● **ABOUT THIS EXERCISE**: Print, in exact form, the lines below from the one containing "[Vincent van Gogh" through the one containing "Jujutsu Kaisen Anime (39, 281)", and omit all others.

EXERCISE DATA: Begin

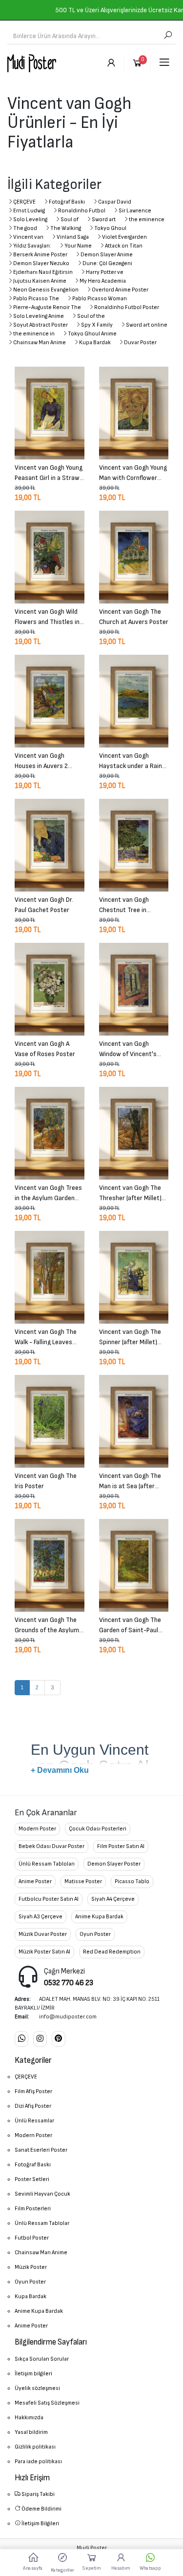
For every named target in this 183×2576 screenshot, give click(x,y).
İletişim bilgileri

EXERCISE DATA: End
EXERCISE DATA: Begin

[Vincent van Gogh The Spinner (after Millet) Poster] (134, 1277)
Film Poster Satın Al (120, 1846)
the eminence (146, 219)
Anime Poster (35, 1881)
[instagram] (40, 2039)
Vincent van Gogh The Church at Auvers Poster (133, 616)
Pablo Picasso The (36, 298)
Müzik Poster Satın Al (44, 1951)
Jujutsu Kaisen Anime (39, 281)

EXERCISE DATA: End

● **TASK OUTPUT**:
[Vincent van Gogh The Spinner (after Millet) Poster] (134, 1277)
Film Poster Satın Al (120, 1846)
the eminence (146, 219)
Anime Poster (35, 1881)
[instagram] (40, 2039)
Vincent van Gogh The Church at Auvers Poster (133, 616)
Pablo Picasso The (36, 298)
Müzik Poster Satın Al (44, 1951)
Jujutsu Kaisen Anime (39, 281)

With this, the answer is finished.